Du kannst auch mit wenig ein DoppelVB schaffen, aber ich stimme Dir zu, dass ich wahrscheinlich mit mehr Cash auch ein gut hätte packen können.
08.10.2020, 10:25
„Und ich hätte mit ein Bisschen Cash die 16 geknackt“...die Leute hier. Kenne so viele Rich Kids, die im ausreichend/befriedigend gelandet sind...
08.10.2020, 10:33
(08.10.2020, 09:05)Gast schrieb: Na klar bleibt der Notenschnitt konstant, weil eben relativ korrigiert wird. Auch, wenn das keiner zugibt, schaut man als Korrektor natürlich, was der Schnitt in dem Stapel, den man da hat, so ungefähr ist und ob das mit ein paar auffallend schlechten/guten Klausuren dann so hinkommen kann.
Der Witz ist ja, dass der Staat durchaus Probleme hat, die von ihm selbst aufgestellten Kriterien für die Bewerber zu erfüllen. Mal von den letzten 2-3 Monaten abgesehen, sind teilw. Leute mit 7,X Punkten Richter geworden, wo man vor gar nicht allzu langer Zeit noch 10,X-Absolventen hatte.
Ich habe neben meiner Ausbildung regelmäßig für verschiedene Lehrstühle alles mögliche korrigiert, von den kleinen Scheinen bis zum Unirep, aber ich wäre nie auf die Idee gekommen, für den willkürlich, also blind gegriffenen, Stapel irgendeine fixe Quoute anzunehmen, mal hatte ich 40/40 Durchfaller, mal hatten alle 9 Punkte aufwärts, wenn sie ordentliche Leistungen abgeliefert hatten, aber meist ergab sich eben irgendeine zufällige Verteilung.
Ich sehe nicht den geringsten Grund, warum die Prüfer im Examen das anders halten sollten, auch sie bekommen einen zufällig gegriffenen Stapel und gleichen die Arbeiten mit ihren vorab aufgestellten Anforderungen ab. Dann kommt eben raus, was rauskommt.
Mein auch im Examen prüfender AG-Leiter hat immer gesagt, er freue sich über jede gute Leistung und vergebe gerne gute Punktzahlen, aber leider würden die Refis ihm viel zu selten die Gelegenheit dazu geben. Das LJPA mache auch überhaupt keine Vorgaben, man könne Notenverteilungen und Durchfallquoten abgeben, wie man wolle, da gäbe es keine Rückmeldung.
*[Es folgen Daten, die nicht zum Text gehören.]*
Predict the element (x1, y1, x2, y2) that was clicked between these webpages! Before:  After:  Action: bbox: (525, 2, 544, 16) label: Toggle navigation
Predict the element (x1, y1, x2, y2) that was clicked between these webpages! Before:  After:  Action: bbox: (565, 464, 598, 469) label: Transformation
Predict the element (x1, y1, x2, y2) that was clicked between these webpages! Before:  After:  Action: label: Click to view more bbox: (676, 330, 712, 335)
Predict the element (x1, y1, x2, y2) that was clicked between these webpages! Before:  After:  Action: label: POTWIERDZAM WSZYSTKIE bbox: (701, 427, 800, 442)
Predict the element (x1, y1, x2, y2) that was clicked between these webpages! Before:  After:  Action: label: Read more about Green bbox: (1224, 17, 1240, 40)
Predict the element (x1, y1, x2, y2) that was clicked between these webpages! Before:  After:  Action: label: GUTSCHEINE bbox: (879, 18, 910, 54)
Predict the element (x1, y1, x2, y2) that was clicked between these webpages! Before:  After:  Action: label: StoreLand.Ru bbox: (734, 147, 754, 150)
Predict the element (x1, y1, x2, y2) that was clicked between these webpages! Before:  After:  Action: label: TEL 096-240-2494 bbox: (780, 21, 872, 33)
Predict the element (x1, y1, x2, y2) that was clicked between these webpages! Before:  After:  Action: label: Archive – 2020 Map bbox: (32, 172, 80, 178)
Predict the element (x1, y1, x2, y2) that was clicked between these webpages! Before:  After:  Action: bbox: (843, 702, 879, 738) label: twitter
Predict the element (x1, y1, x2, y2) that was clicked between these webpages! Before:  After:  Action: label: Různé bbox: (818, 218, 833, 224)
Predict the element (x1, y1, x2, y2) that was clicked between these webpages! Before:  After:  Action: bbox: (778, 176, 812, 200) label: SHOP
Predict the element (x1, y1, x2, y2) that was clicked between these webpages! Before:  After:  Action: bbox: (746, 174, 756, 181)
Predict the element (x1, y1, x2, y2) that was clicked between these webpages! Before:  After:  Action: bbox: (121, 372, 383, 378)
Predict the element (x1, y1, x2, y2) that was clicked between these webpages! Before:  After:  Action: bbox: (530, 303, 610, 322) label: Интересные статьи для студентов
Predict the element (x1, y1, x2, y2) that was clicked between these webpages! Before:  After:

Ich glaube nicht, dass es für die Unterstellung einer relativen Korrektur eine empirische Grundlage gibt.
Und ich glaube auch nicht, dass alle Richter und Staatsanwälte Sadisten sind, die zukünftig ohne neue Kollegen dastehen und die ganze Drecksarbeit alleine machen wollen.